When I was 3 years old my appendix ruptured and I nearly died. The nurse who stayed by my side was the mother of Joey Aulisio. She remembered me. And she remembered who my father was.
And so, as her son sat in the Lackawanna County prison after being arrested, refusing to talk to anyone, our phone rang and my Dad took the call. It was his Mother. She was frantic. She didn't know who else to turn to. She needed answers. She needed somebody to go down there and try to talk to her son. I don't know if he felt he owed her, or if he would have agreed regardless. One thing she begged, however. That he not write about the meeting. So whatever my Father would do, it would have to be in secret. By this time the case has garnered national attention. As a reporter, he could have scooped 'em all. But he was a man of his word. He agreed to go down there and sit across from this kid. And nobody ever knew about it, including his own newspaper. Not sure how they would have felt about the missed opportunity.
I remember my Mom waiting up for him that night. It wasn't until later that he told me about it. I was 15 years old, trying to comprehend a world in which somebody who looked like me could be a monster. Everything about this thing battered and bruised me. But at the same time it seemed unreal, like you were watching some late-night movie and could doze off anytime you wanted. I would not have been able to understand what my Dad saw that night. I wasn't wired that way.
"His eyes", my Dad told me years later. "That's what I remember. There was nothing there. They were just dead." The kid parried my Dad's questions with grunts and monosyllables. But his eyes just laid there, incapable of empathy, and by the time my Father got home he was convinced he'd just spent time with an unrepentant murderer.
He had to call the kid's Mom afterwards. I asked him what he said to her.

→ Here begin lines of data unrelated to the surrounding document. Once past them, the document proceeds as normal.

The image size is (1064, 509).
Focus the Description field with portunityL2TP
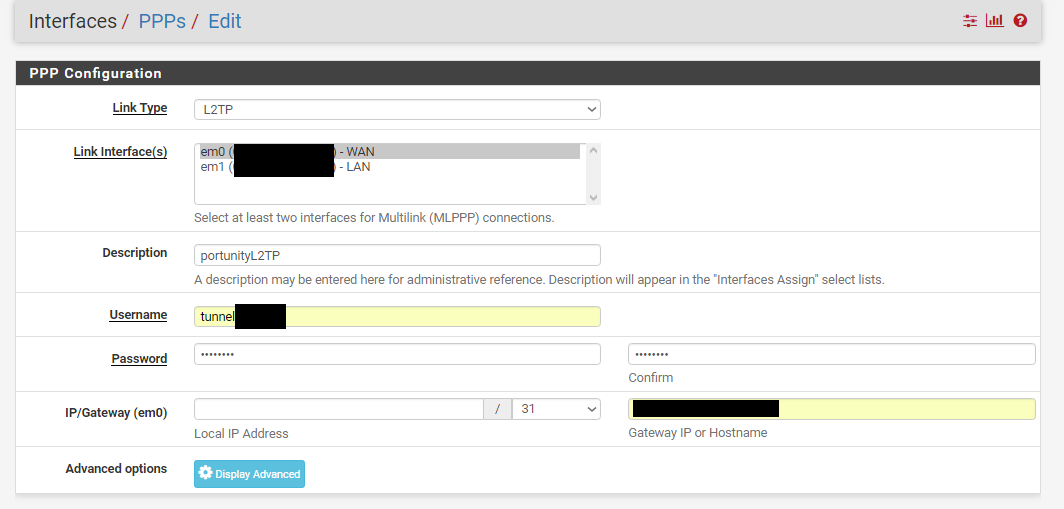pos(397,255)
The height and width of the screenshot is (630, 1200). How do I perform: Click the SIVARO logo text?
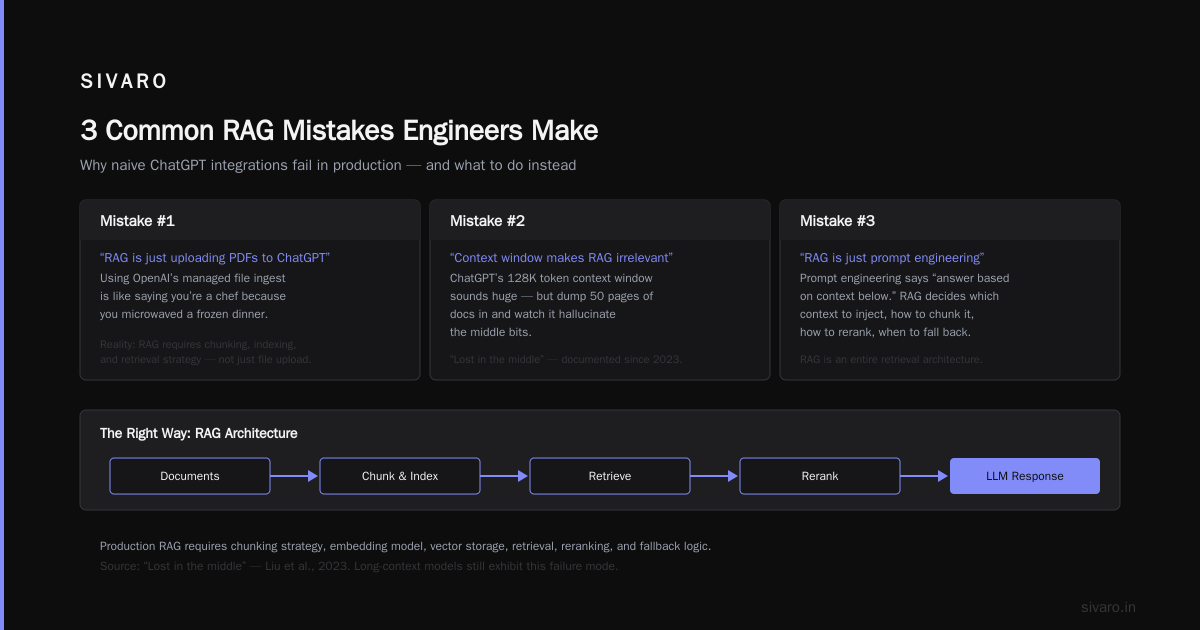pyautogui.click(x=124, y=82)
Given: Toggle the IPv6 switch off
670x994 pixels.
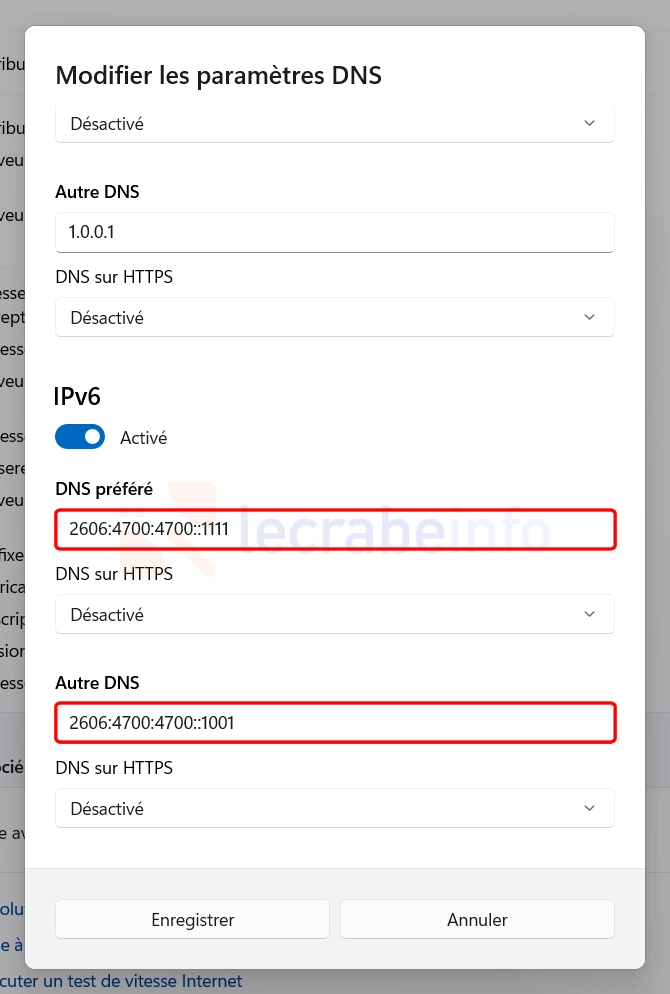Looking at the screenshot, I should click(80, 437).
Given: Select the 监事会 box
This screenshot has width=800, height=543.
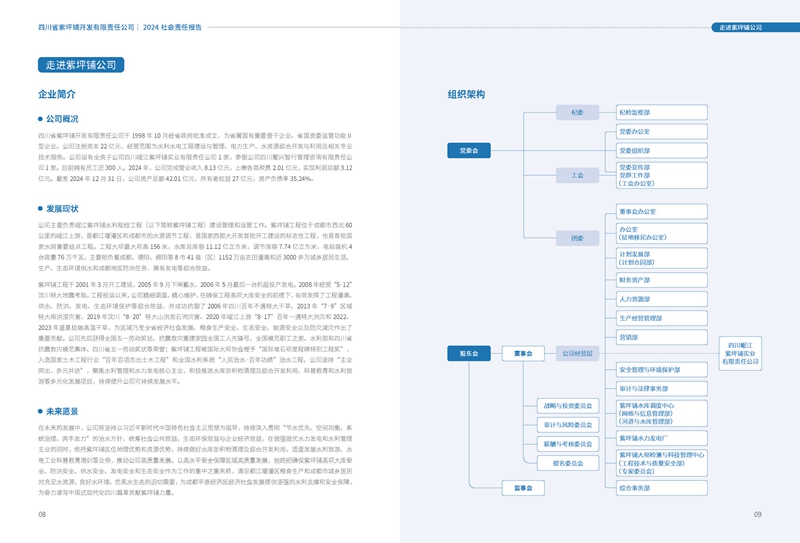Looking at the screenshot, I should [524, 488].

"I wasn't gonna tell her what I just told you", he said. And that was that. He put the best possible spin on the meeting he could, and she thanked him through tears. I know my Dad's heart was broken because her pain was monstrous. It would never go away. She had to endure the unendurable....forever. The classic definition of hell.
Later on the kid sat impassively chewing gum as his guilty verdict was read aloud, and then turned to the gallery, raised his fist, and yelled "it's party time!" As he was being led out of court, the mother of his victims was hugging District Attorney Ernie Preate in gratitude. Aulisio called out, "Ernie, are you going to hug me too?"
My father saw what he saw that night, and I never recall him speaking of that type of malignant evil ever again. I think he filed it away under some type of ghastly aberration file, and was never able to comprehend how somebody the same age as his own twin sons could become so irretrievably broken.
The dead eyes remain. At the age of 55. My age. The eyes of an ex-15 year old murderer who has subsequently threatened to harm the families of at least 3 corrections officers if he is ever released.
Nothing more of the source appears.